Он встал навстречу мне. Теперь это был и в самом деле старик. Сухощавый, прямой. Чистые резиновые сапоги, солдатское галифе, серая шерстяная рубаха, перетянутая тонким поясом. Седая голова коротко острижена, в меру горбатый нос, большие голубые глаза, полные свежей грусти.
Он ужасно обрадовался, услышав, что я говорю по-абхазски, глаза прямо-таки пыхнули девичьим смущенным удовольствием. Видимо, от путников, идущих из Сванетии, он не ожидал абхазского языка. Радость его перешла в ликование, когда он узнал, что мы земляки, да еще выяснилось, что мой городской дядя в начале двадцатых годов помог ему высудить у конокрада его любимую одноухую кобылу. Изложу этот его рассказ покороче, с тем чтобы потом, когда он заговорит о главном, полностью предоставить ему слово.
– …Ухо, значит, у нее откусил мой же мул. Мулы в наших краях, как ты, наверное, знаешь, не в меру чадолюбивы. И мулу моему показалось, что во время нападения волков кобыла плохо защищала своего жеребенка. Да и не показалось! Такой она и была, волчья доля! Вот он и отхватил у нее пол-уха. Да я ее, волчью долю, любил и безухой. И вот говорят мне: «Хасан, тебя заживо схоронил конокрад из Дранды! Он не слезает с твоей кобылы!» Я поехал туда. Вижу – моя кобыла. Не отдает. Свидетелей выставляет, говорит: «Это волк оторвал ей пол-уха». Можно подумать, что мы родились в лесу и не знаем, что если уж волк прыгнет на кобылу, то он ухватится за глотку, а не за ухо.
В следующий раз я поехал туда верхом на муле, чтобы показать деревенскому суду, как прикус моего мула точка-в-точку совпадает со следами на рваном ухе моей кобылы. Но тогдашний деревенский суд даже в зубы моему мулу не стал глядеть. Ты думаешь, взятки только сейчас берут? И тогда брали! Конокрад подкупил старшину.
А городской суд, как я ни бился, как ни ездил, что в Кенгурск, что в Мухус, только хахакал, а за дело не брался. Слишком мелкое, по их разумению. Для них мелко, а у меня душа поперек горла. И дело длилось два с половиной года, и я на всякие там хлопоты истратил столько денег, что мог купить на них и трех лошадей по-ушастей зайцев, но ради правды, ради справедливости, ради честности хотел найти суд на этого конокрада и не мог найти. А тут и мул мой сдох, и теперь зазубрины на ухе моей кобылы стало не с чем сравнивать, хоть и при жизни моего мула никто и не хотел свести его резцы с ее ухом.
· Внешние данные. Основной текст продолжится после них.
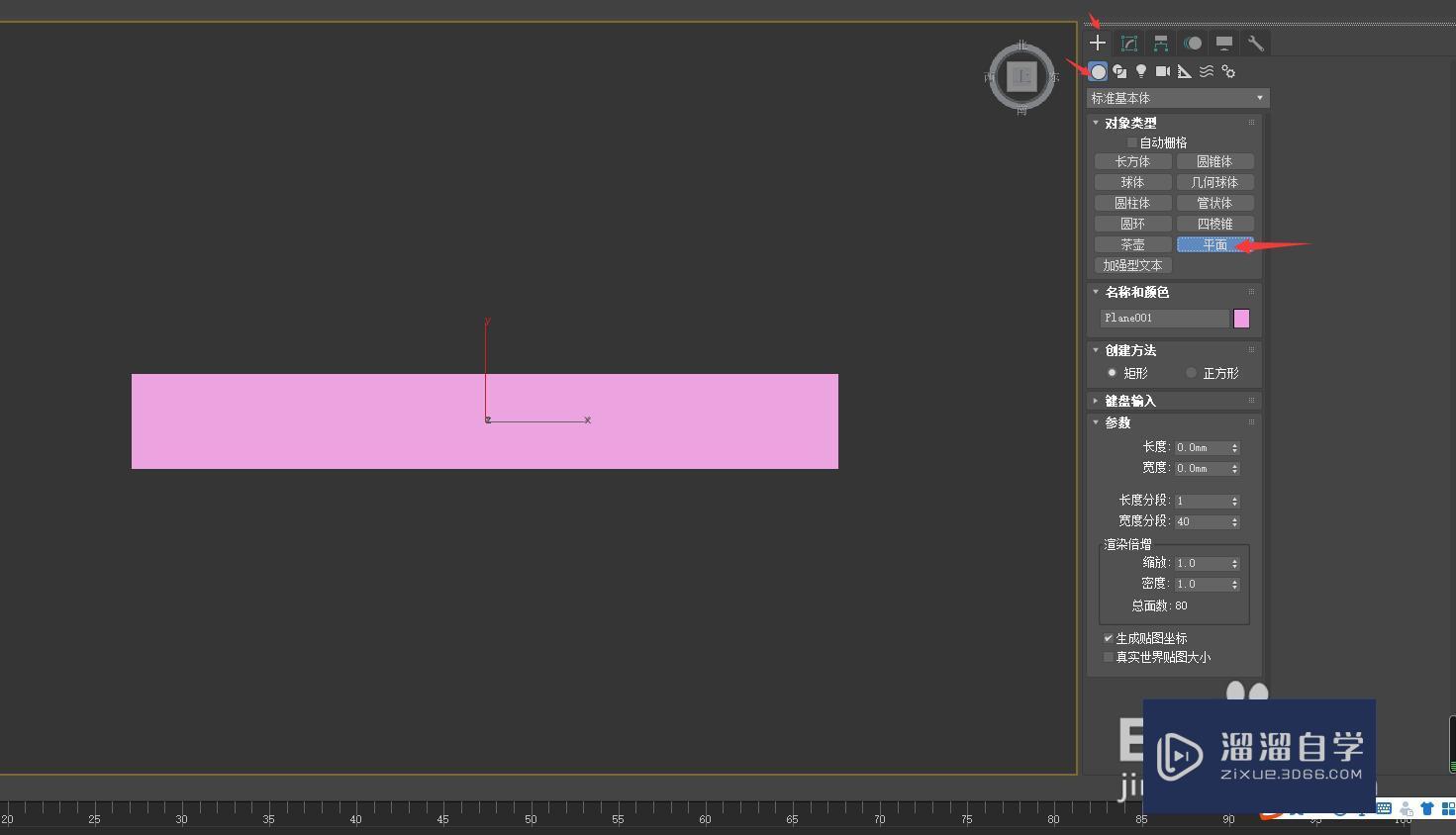The height and width of the screenshot is (835, 1456).
Task: Switch to the Geometry creation category
Action: pyautogui.click(x=1097, y=71)
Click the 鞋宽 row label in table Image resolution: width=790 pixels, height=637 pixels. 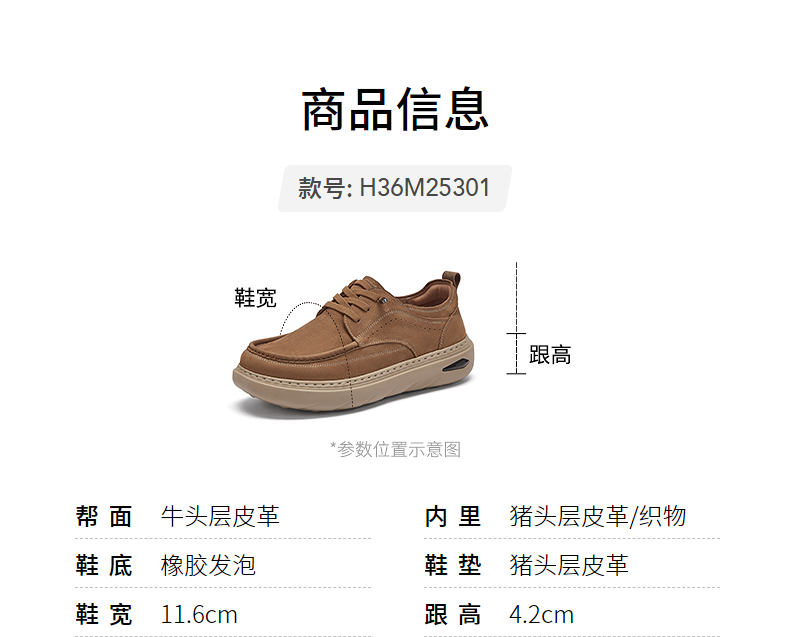(104, 615)
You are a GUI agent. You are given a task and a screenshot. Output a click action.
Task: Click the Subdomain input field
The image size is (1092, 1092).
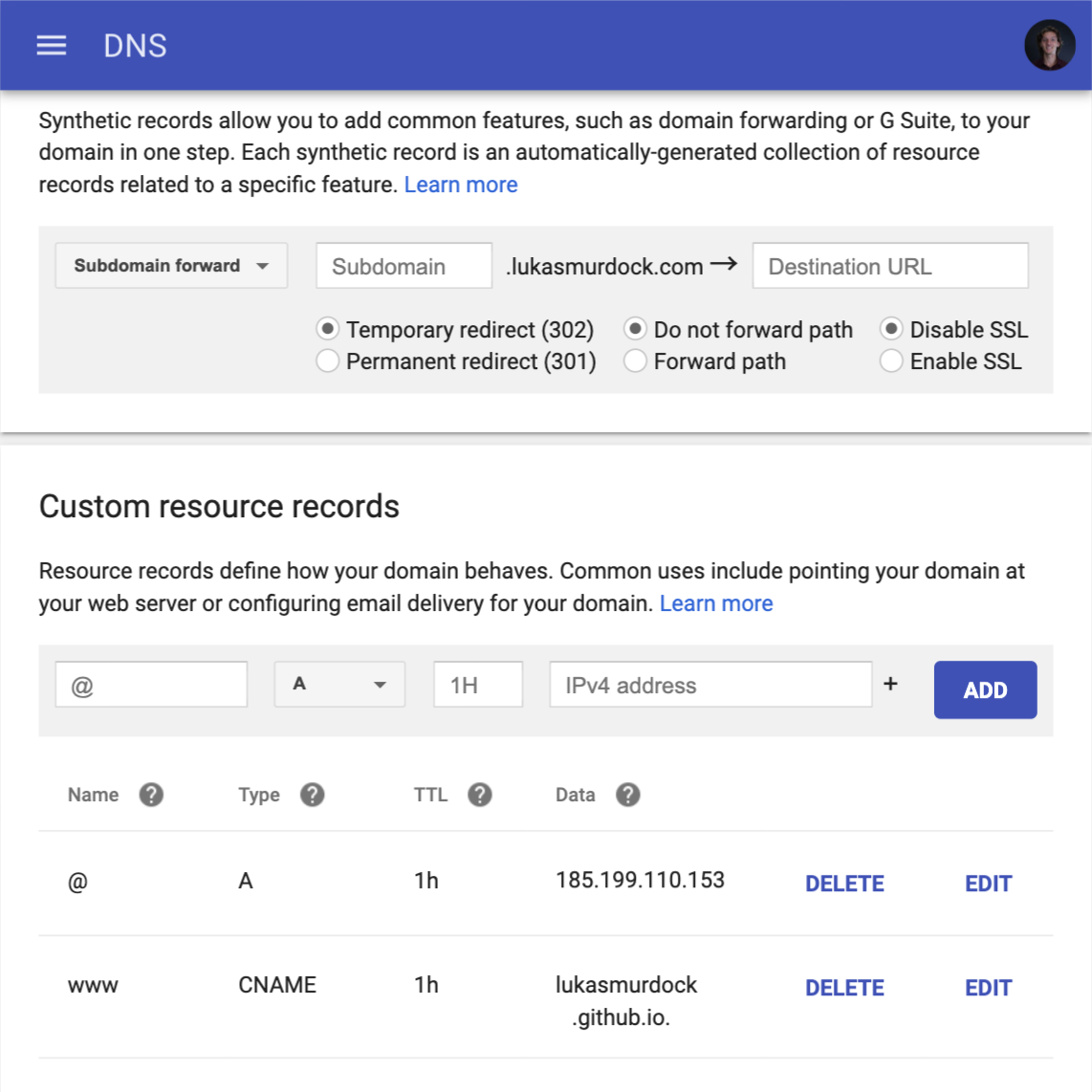(x=403, y=265)
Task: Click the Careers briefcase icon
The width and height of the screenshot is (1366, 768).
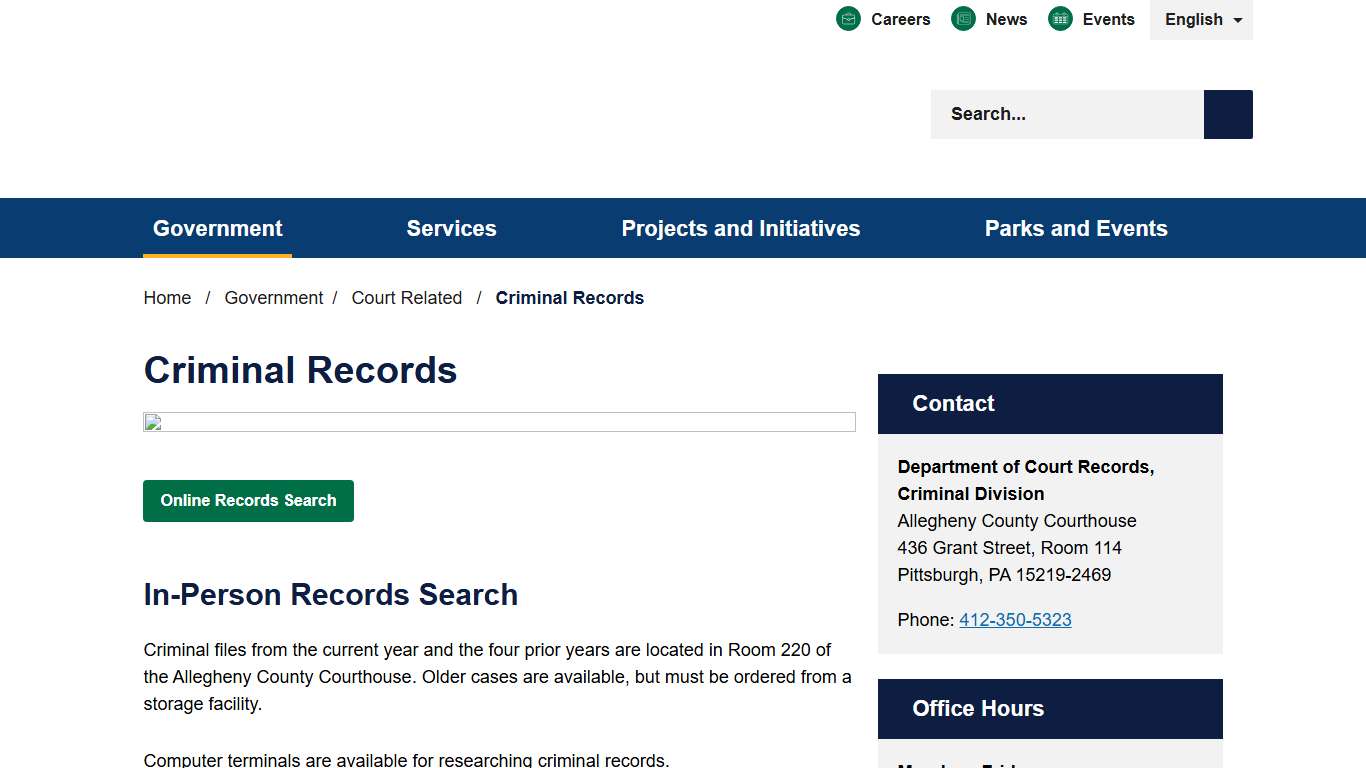Action: 848,18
И дело мое окончательно запуталось, но тут твоя мать вышла замуж за городского, и Кязым свел меня с твоим городским дядей, адвокатом. И он, царство ему небесное, весь этот клубок распутал до ниточки и на суде доказал, что кобыла моя, и всех свидетелей пристыдил и еще доказал, что кобыла моя была жеребая, когда конокрад ее увел, так что тот вынужден был и стригунка к ней пристегнуть. У него душа горела, у твоего дяди, – закончил старый Хасан эту историю, – сейчас таких нет. Сейчас у адвокатов толстая печень. Разве я его когда-нибудь забуду? Жалко, что ты его не застал, царство ему небесное!
Старый Хасан тут ошибся, но я его не стал поправлять. Я хорошо помнил дядю Самада. В мое время он уже был горьким алкоголиком, и адвокатская практика его сводилась к тому, что он в кофейне и на базаре писал прошения неграмотным крестьянам. Платили натурой, и он каждый вечер приходил пьяный. Потом он исчез, как исчезали многие люди в те времена – ни единого письма, ни открытки. Видно, жизнь его оборвалась вместе с алкогольной ниточкой, на которой она еще тогда держалась.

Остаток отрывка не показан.